4  In the following cases, find the coordinates of the foot of the perpendicular drawn from the origin.     (b)     3y + 4z - 6 =  0

Let the coordinates of the foot of perpendicular P from the origin to the plane be $(x_{1},y_{1},z_{1})$

Given a plane equation $3y+4z-6=0$,

Or, $0x+3y+4z=6$

The direction ratios of the normal of the plane are $0,\ 3,\and\ 4$.

Therefore $\sqrt{(0)^2+(3)^2+(4)^2} = 5$

So, now dividing both sides of the equation by $5$ we will obtain,

$0x+\frac{3}{5}y+\frac{4}{5}z = \frac{6}{5}$

This equation is similar to $lx+my+nz = d$ where, $l,\ m,\ n$ are the directions cosines of normal to the plane and d is the distance of normal from the origin.

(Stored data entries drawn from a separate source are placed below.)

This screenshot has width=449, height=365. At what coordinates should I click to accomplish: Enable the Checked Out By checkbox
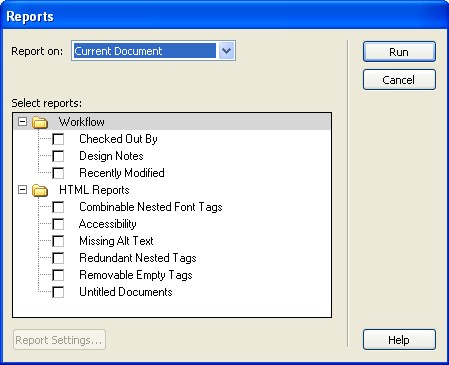tap(58, 139)
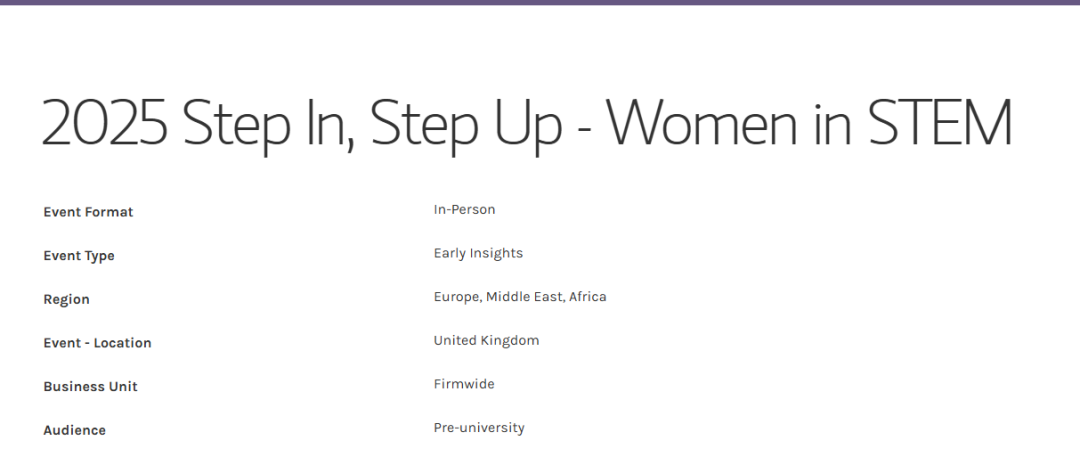Click the Early Insights value
The width and height of the screenshot is (1080, 457).
(478, 253)
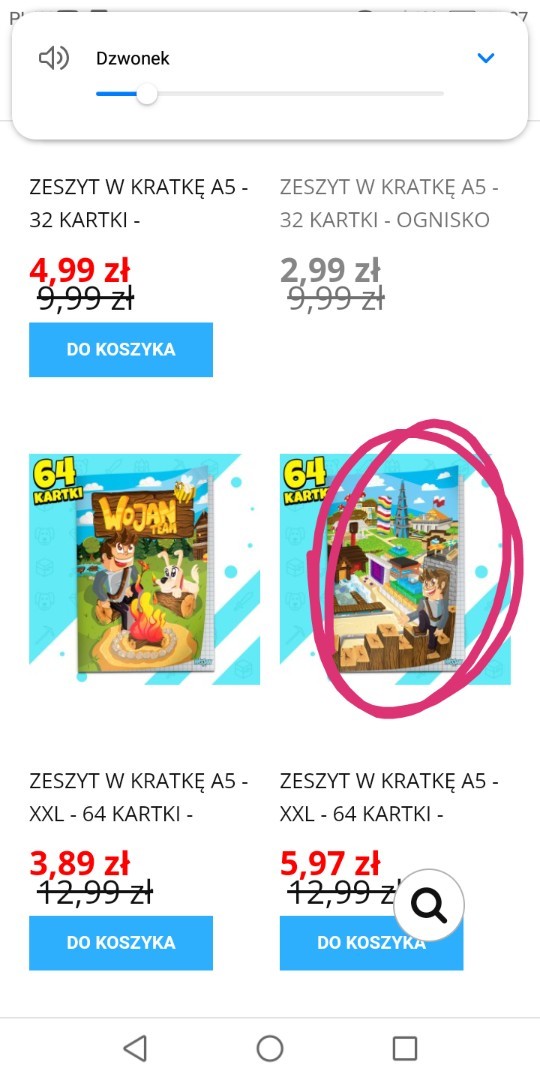The height and width of the screenshot is (1080, 540).
Task: Tap the Android back triangle button
Action: pyautogui.click(x=135, y=1048)
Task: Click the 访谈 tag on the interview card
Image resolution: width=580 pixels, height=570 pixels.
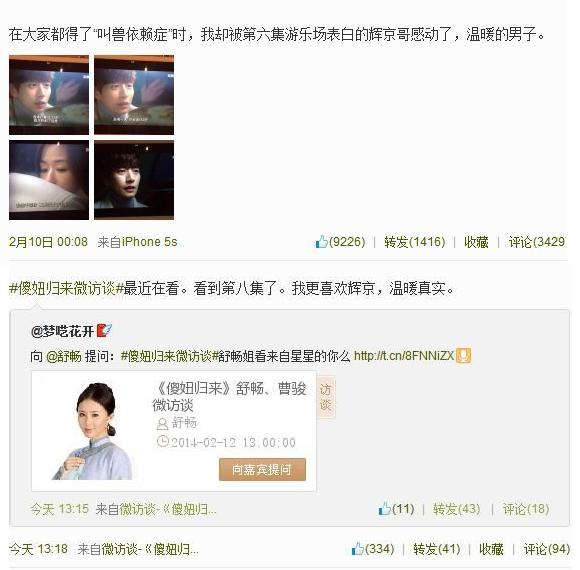Action: click(x=326, y=398)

Then finding the coordinates of the foot of the perpendicular are given by $(ld,md,nd)$

$\therefore$ The coordinates of the foot of the perpendicular are;

$\left (0,\frac{3}{5}.\frac{6}{5},\frac{4}{5}.\frac{6}{5} \right )$  or  $\left ( 0, \frac{18}{25}, \frac{24}{25} \right )$.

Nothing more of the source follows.